This one is by one of the firefighters, who found themselves simply unable to do a thing for the doomed town of Marysville:
We knew this was something serious, something far beyond what we had ever seen before. The conditions were absolutely extreme. The winds were hurricane strength.A nightmarish situation.
We proceeded into Marysville. This was a little tourist town of 1500 people surrounded by mountain ash forest, tree ferns and waterfalls. It was a town built around that environment. It had a commercial centre, guesthouses, all the trappings of tourism
We got to Marysville and day turned to night. There were burning embers and pieces of bark landing and starting numerous spot fires. Our intentions were to put out the spot fires, find houses and save them. That's what we are trained for: to save life and property. ...
it became clear very quickly that the scope of the fire was beyond what we were capable of. The apparent conditions were so extreme that everything was impossible. No form of active fire fighting was possible.
Our training told us that we had a resonsibility to save our own crew and it was obvious that was what we needed to do.
We made our way back to the anchor point at the oval. It was a typical country oval - a patch of clear ground. We had to sit it out. There was 30 minutes of intense stuff and we sat there for four or five hours as the town burned around us. There were houses burning everywhere we looked.

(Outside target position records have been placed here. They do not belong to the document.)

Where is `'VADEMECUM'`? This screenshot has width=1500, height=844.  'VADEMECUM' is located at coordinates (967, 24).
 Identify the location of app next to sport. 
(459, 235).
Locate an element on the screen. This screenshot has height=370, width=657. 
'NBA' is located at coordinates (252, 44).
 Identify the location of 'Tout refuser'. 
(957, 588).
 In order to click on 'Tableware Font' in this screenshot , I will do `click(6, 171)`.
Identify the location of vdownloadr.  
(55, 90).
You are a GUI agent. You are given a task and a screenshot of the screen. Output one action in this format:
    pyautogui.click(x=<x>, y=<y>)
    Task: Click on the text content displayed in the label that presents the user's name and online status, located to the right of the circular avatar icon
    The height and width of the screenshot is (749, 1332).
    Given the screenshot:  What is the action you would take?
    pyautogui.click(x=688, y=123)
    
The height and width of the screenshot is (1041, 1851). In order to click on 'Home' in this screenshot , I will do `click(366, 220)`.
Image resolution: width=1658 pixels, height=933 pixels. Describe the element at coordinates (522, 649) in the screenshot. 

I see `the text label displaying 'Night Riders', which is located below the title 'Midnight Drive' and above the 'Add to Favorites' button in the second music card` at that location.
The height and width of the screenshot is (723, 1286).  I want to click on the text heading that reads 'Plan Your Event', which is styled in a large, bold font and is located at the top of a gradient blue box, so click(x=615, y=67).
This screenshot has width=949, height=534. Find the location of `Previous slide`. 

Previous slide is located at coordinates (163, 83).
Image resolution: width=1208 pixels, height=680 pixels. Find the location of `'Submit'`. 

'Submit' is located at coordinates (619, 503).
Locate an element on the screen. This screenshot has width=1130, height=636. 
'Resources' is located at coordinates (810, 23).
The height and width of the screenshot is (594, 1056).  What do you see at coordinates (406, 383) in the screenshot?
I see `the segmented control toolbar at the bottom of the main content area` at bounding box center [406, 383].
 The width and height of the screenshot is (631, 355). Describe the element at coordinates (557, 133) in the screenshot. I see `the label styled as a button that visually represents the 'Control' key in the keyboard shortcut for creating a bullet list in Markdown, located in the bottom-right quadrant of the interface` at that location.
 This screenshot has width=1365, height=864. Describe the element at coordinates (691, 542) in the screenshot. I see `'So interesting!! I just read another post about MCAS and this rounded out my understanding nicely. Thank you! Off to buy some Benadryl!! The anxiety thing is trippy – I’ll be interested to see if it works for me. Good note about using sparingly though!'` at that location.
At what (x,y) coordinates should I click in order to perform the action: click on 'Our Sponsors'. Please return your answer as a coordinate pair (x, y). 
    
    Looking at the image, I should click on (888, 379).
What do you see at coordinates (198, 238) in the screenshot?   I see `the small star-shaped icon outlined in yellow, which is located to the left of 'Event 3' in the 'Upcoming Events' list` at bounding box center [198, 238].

It was very confusing. A lot of residents were attempting to leave. It was pandemonium. People were pleading with us to help them free friends and family who were trapped in their houses.
I was there in September - a pleasant enough little town that services mainly nature tourists (there's a waterfall just out of town) and skiers in the winter. It's extraordinary how a how town can vanish like that, (and it seems improbable - there must have been a few brick buildings?)